-- start EXERCISE MATERIALS --

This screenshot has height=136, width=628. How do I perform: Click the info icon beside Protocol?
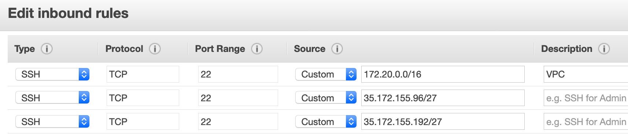point(155,49)
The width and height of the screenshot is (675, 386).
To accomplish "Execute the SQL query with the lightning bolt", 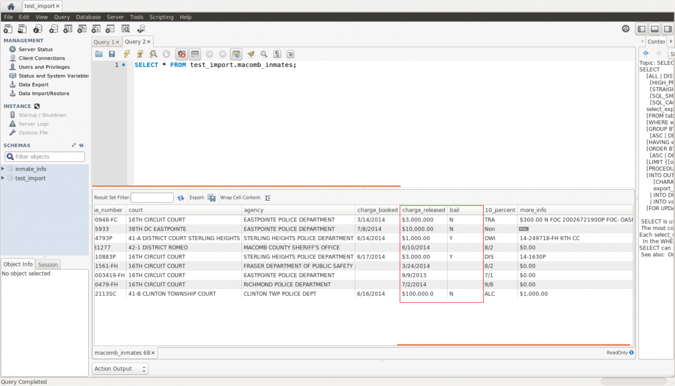I will click(x=127, y=54).
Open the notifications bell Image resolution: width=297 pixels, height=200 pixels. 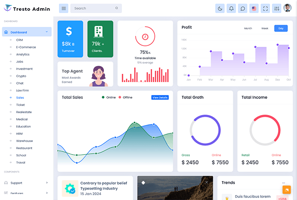click(x=231, y=8)
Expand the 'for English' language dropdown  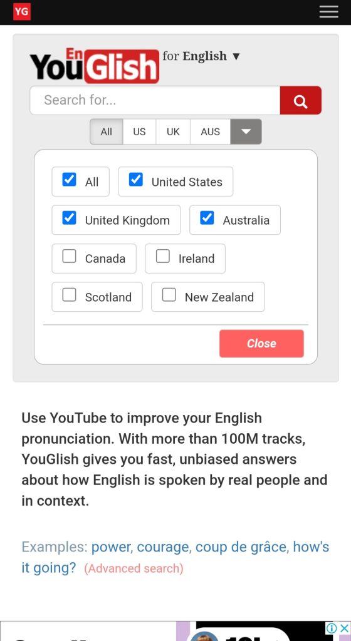click(201, 56)
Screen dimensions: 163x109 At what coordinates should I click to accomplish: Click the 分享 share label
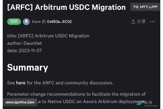141,22
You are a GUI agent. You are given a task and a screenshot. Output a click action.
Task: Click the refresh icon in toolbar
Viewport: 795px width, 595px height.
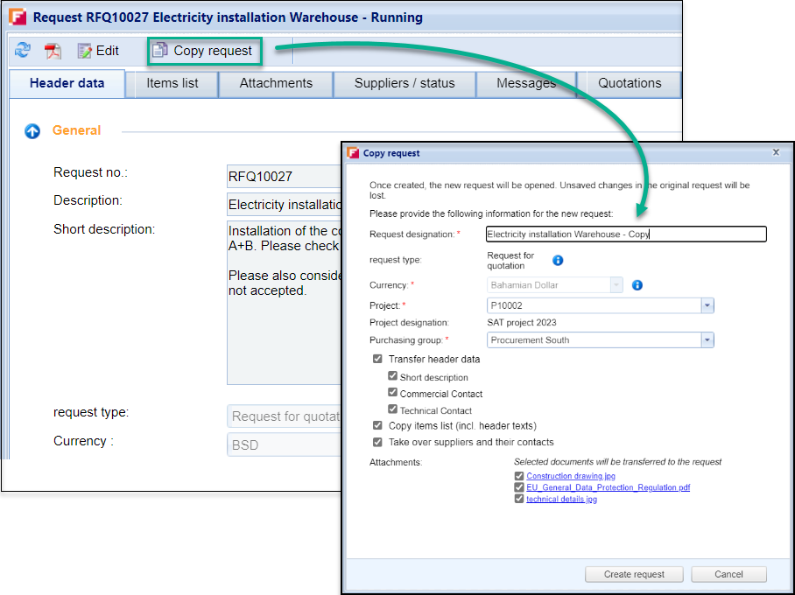[23, 51]
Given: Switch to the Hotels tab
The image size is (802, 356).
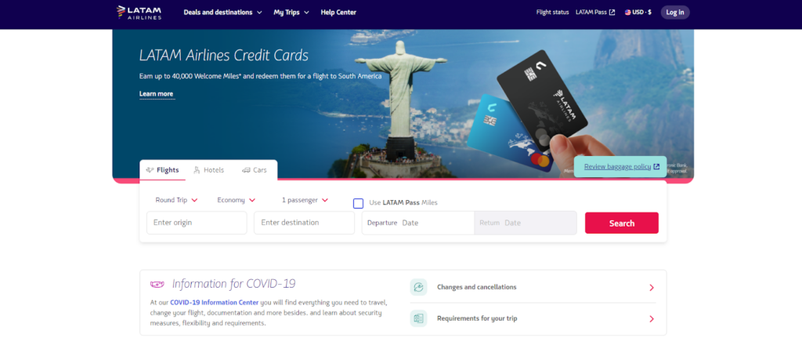Looking at the screenshot, I should click(x=208, y=170).
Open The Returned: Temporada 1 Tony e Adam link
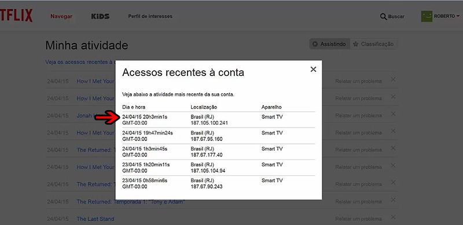 click(131, 202)
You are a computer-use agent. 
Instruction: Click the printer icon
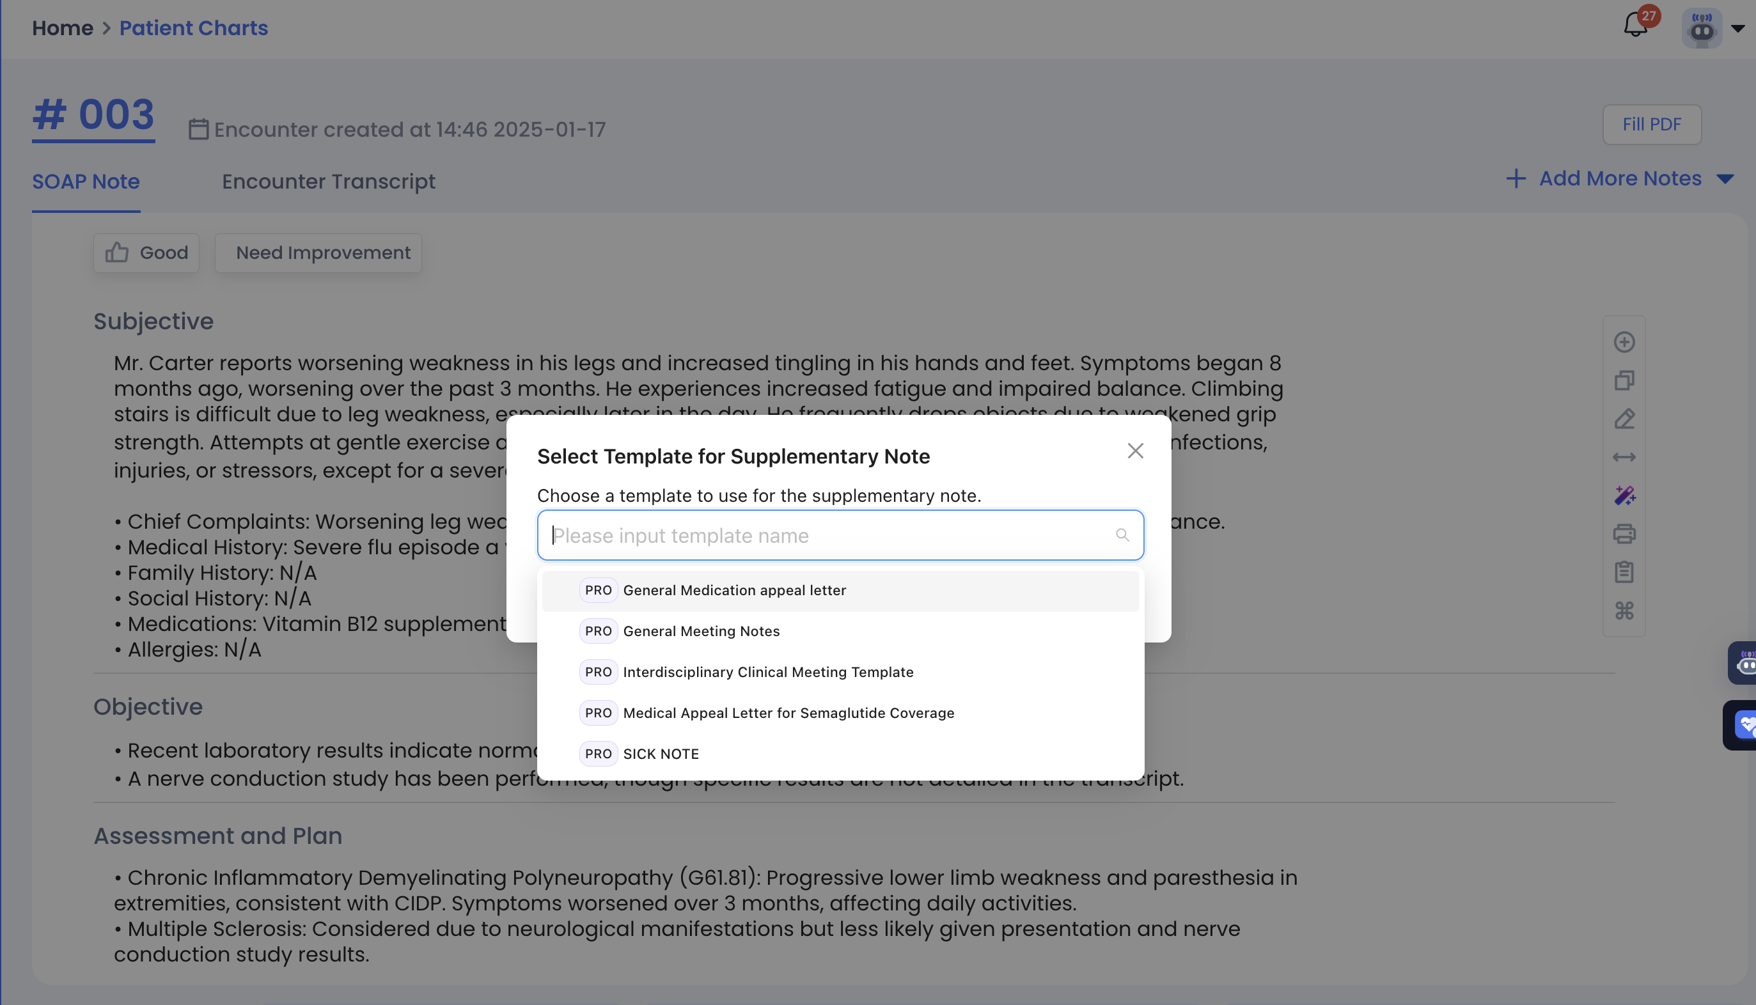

-- end EXERCISE MATERIALS --

• **DIRECTIONS**: Rewrite the stretch of the listing from the line containing "You are a GUI" through the end of the listing, renaming "icon" to "button" and leaving everything else unchanged. Omit the pictures.

• **TASK RESULT**:
You are a GUI agent. You are given a task and a screenshot. Output a click action.
Task: Click the refresh button in toolbar
Viewport: 795px width, 595px height.
[23, 51]
Given: Switch to the Hotels tab
The image size is (802, 356).
Looking at the screenshot, I should click(x=208, y=170).
Open The Returned: Temporada 1 Tony e Adam link
 click(131, 202)
You are a computer-use agent. 
Instruction: Click the printer button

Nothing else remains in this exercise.